--- Extracted entries ---
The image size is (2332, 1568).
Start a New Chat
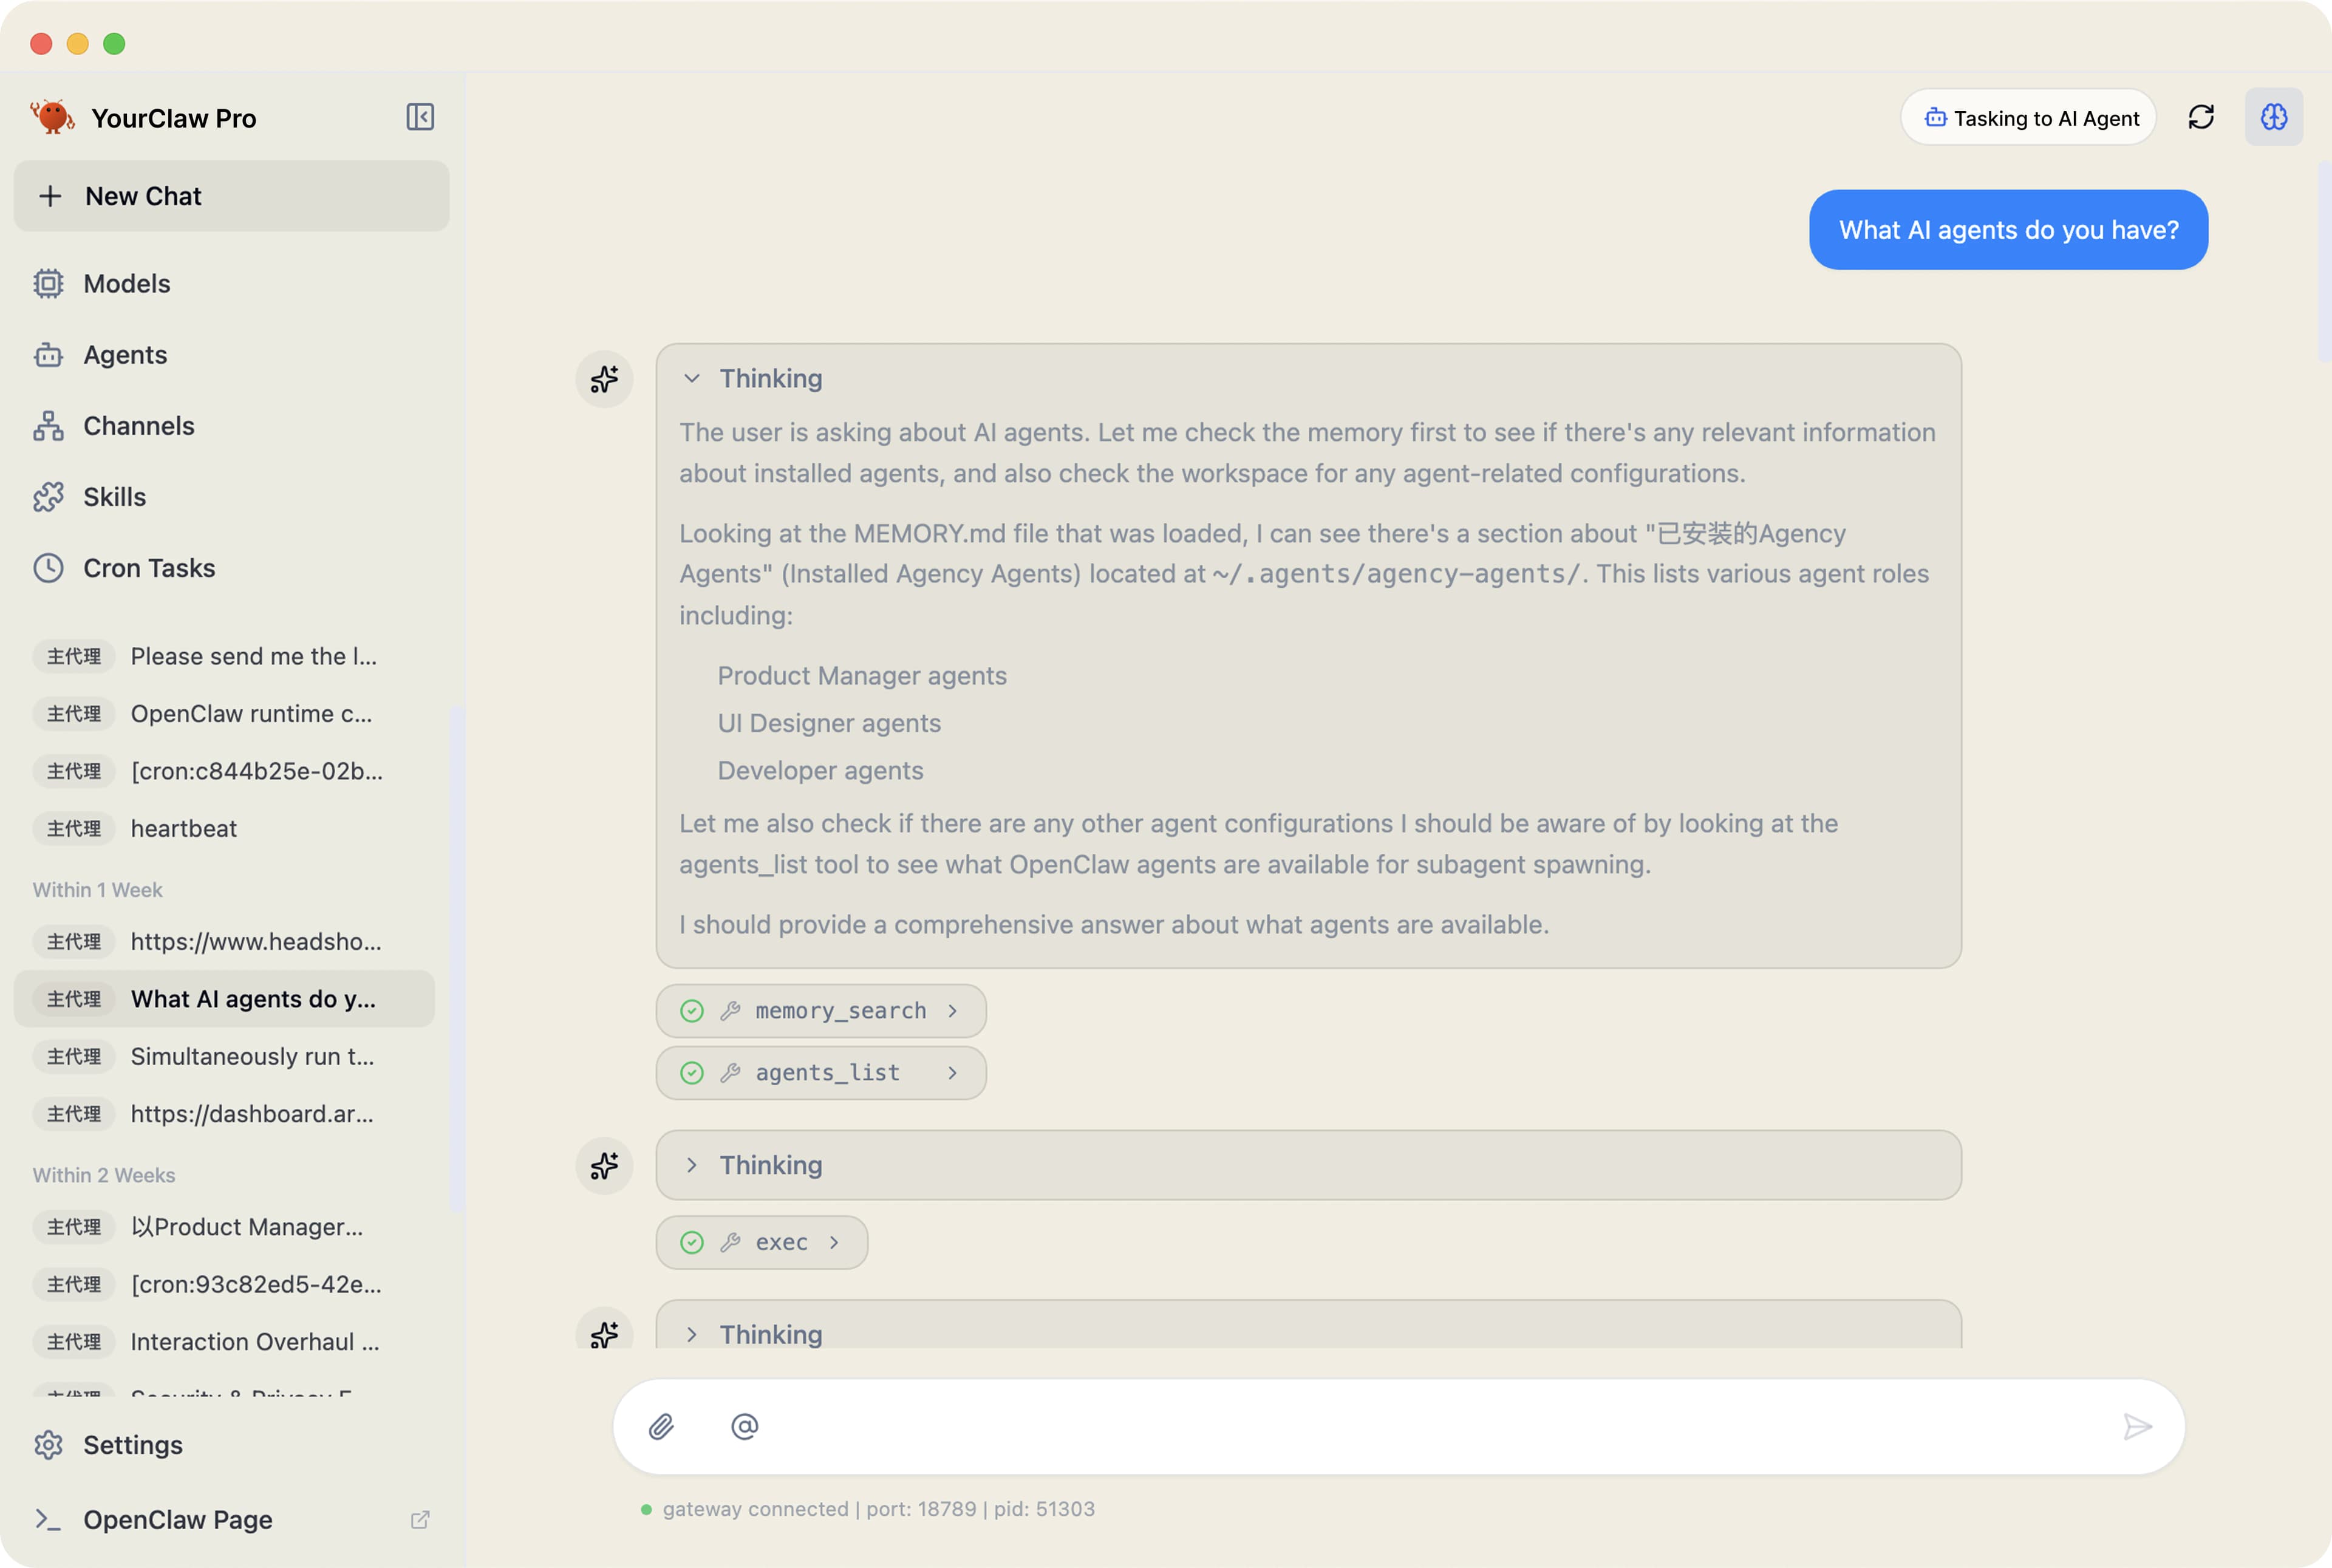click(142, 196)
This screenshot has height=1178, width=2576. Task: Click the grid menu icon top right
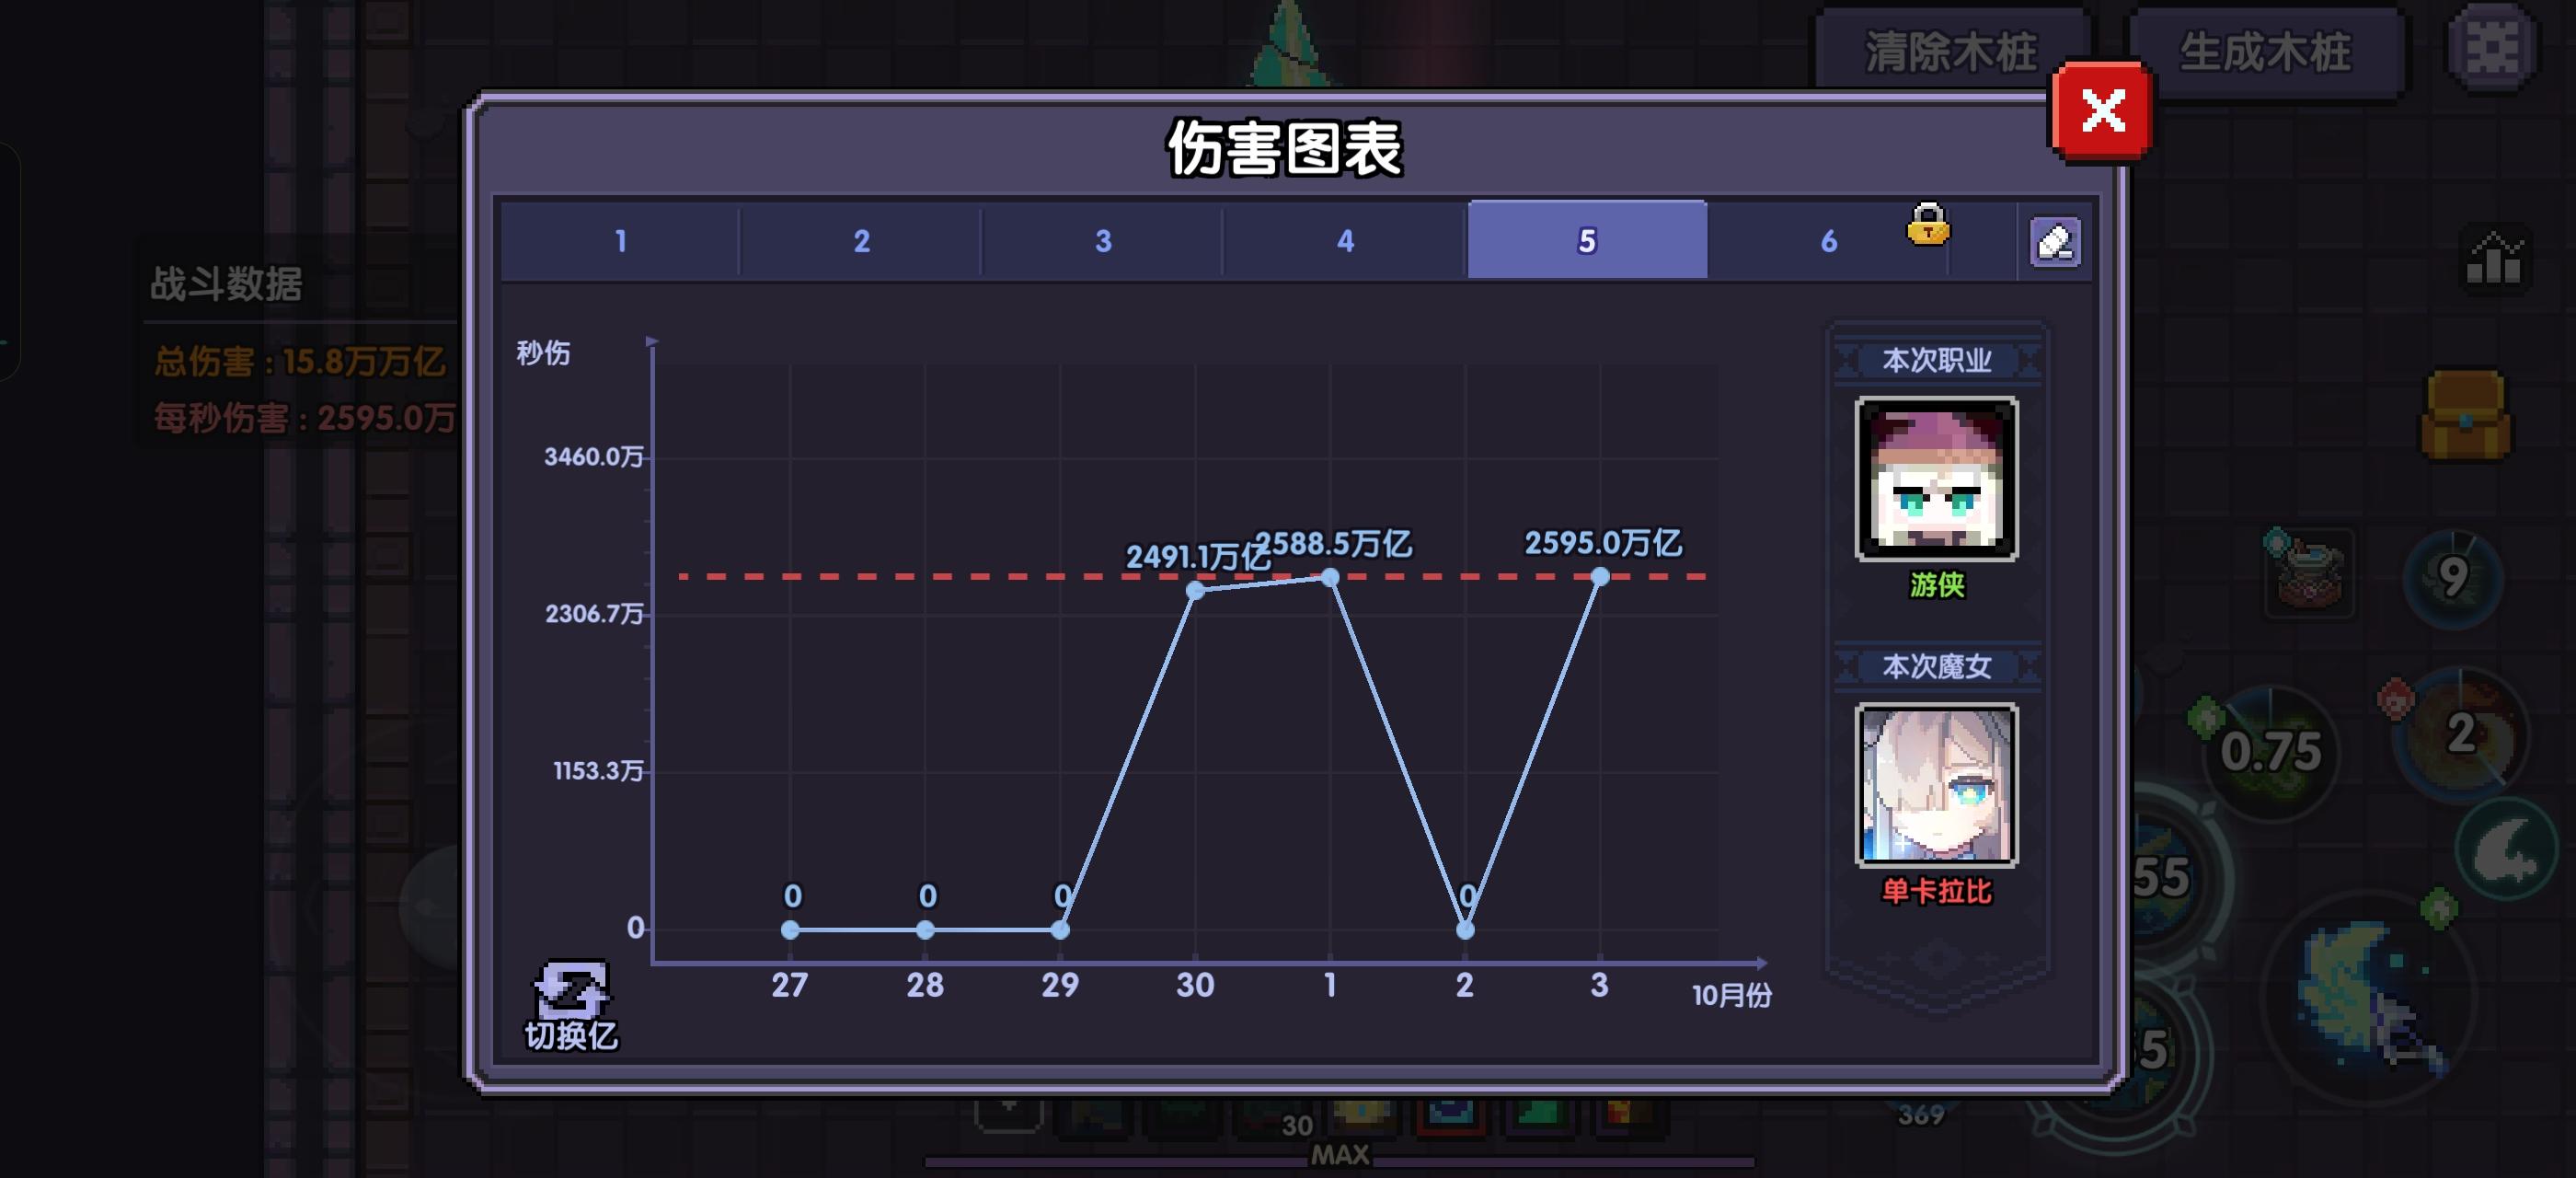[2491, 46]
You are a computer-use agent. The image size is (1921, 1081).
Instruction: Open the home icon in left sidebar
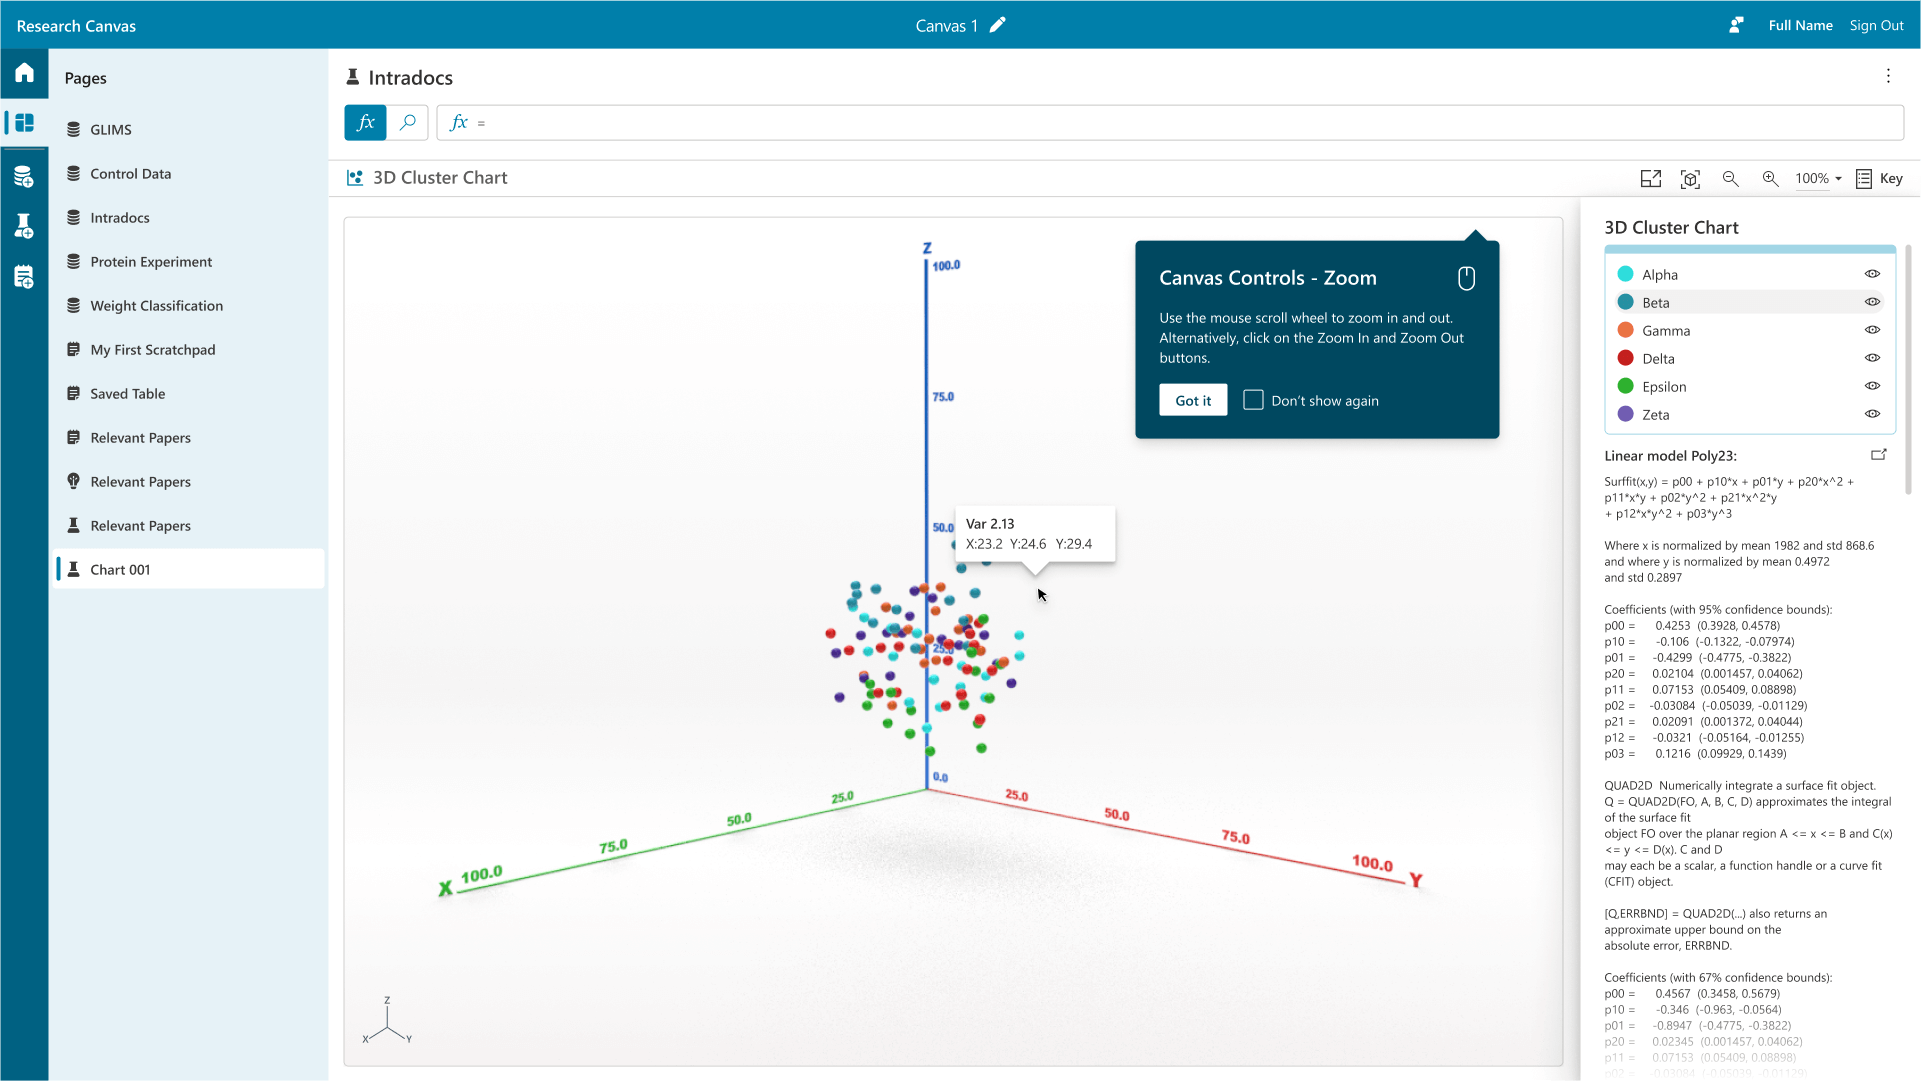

--- Exercise requirements ---
Set the records down again exactly, with no pictures.

--- Reply to the task ---
The image size is (2332, 1568).
Start a New Chat
click(142, 196)
This screenshot has height=1178, width=2576. Task: Click the grid menu icon top right
[2491, 46]
You are a computer-use agent. The image size is (1921, 1081).
Instruction: Open the home icon in left sidebar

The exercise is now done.